Bogor, HALOBANTEN.COM – Seorang ibu muda di Bogor Jawa Barat tega membuang bayinya sendiri baru ia lahirkan ke dalam kardus. Alasan wanita itu melakukan tindakan itu lantaran malu karena bayi tersebut merupakan hasil hubungan gelap dan hamil di luar nikah.
Kini, ibu muda buang bayi dalam kardus di Bogor jadi tersangka setelah Polresta Bogor Kota mengungkap kasus penemuan jasad bayi perempuan di Kelurahan Ciparigi. Polisi menangkap pelaku kurang dari 24 jam setelah penemuan.
Kapolresta Bogor Kota Kombes Rio Wahyu Anggoro memastikan polisi telah menangkap pelaku. Selain itu, penyidik menetapkan perempuan berinisial SSA (21), sebagai tersangka.
Kasi Humas Polresta Bogor Kota Ipda Imam menjelaskan SSA merupakan ibu kandung bayi tersebut. Selanjutnya, penyidik masih mendalami keterangan tersangka untuk melengkapi berkas perkara.
Penemuan Bayi Berawal dari Warga Pindah Kontrakan
Peristiwa itu bermula ketika seorang warga membantu proses pindah kontrakan di Kampung Tanah Sewa, Kelurahan Ciparigi. Setelah itu, saksi menemukan kardus tanpa pemilik di tepi jalan.
Saat memeriksa isi kardus, saksi melihat tas berwarna hitam. Kemudian, saksi menemukan jasad bayi perempuan di dalam tas tersebut.
Kapolsek Bogor Utara Kompol Enjo Sutarjo menyebut bayi sudah meninggal saat warga menemukannya. Selain itu, jasad bayi masih lengkap dengan ari-ari.

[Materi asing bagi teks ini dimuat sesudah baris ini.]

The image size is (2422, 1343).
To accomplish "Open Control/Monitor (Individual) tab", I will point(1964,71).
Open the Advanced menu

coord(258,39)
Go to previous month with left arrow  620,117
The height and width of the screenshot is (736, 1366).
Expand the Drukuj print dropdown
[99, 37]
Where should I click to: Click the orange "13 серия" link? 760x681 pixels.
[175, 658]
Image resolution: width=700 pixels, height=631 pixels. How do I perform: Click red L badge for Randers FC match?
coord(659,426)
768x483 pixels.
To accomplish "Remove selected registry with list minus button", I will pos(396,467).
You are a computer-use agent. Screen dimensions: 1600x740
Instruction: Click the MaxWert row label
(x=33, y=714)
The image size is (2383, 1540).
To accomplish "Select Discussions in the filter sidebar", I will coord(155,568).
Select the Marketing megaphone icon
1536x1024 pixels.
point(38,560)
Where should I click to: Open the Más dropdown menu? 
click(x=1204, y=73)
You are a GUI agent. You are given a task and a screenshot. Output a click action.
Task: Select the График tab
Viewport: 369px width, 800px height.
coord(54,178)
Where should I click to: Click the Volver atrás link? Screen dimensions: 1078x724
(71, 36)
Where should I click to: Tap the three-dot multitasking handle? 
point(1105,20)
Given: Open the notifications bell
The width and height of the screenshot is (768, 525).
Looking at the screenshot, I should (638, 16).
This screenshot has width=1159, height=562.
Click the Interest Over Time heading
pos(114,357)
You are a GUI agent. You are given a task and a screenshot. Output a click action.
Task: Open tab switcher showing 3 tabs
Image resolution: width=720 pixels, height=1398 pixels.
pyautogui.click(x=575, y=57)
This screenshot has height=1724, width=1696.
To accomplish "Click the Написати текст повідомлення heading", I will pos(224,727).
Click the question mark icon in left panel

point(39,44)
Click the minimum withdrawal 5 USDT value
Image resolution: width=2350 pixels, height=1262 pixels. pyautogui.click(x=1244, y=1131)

Menurut pemeriksaan awal bidan, bayi diperkirakan baru lahir sekitar satu hari. Selanjutnya, petugas membawa jasad bayi ke RSUD Ciawi untuk keperluan autopsi.
Polisi Ungkap Motif Pelaku
Ibu pembuang bayi dalam kardus di Bogor jadi tersangka setelah penyidik mengumpulkan alat bukti dan memeriksa sejumlah saksi. Sementara itu, empat saksi sebelumnya tidak memiliki keterkaitan dengan perbuatan pelaku.
Imam menyebut tersangka mengaku malu karena hamil di luar nikah. Oleh karena itu, tersangka nekat membuang jasad bayinya ke dalam kardus.
Penyidik terus melengkapi pemeriksaan terhadap tersangka untuk mengungkap seluruh rangkaian peristiwa. Dengan demikian, polisi berharap proses hukum berjalan sesuai ketentuan yang berlaku.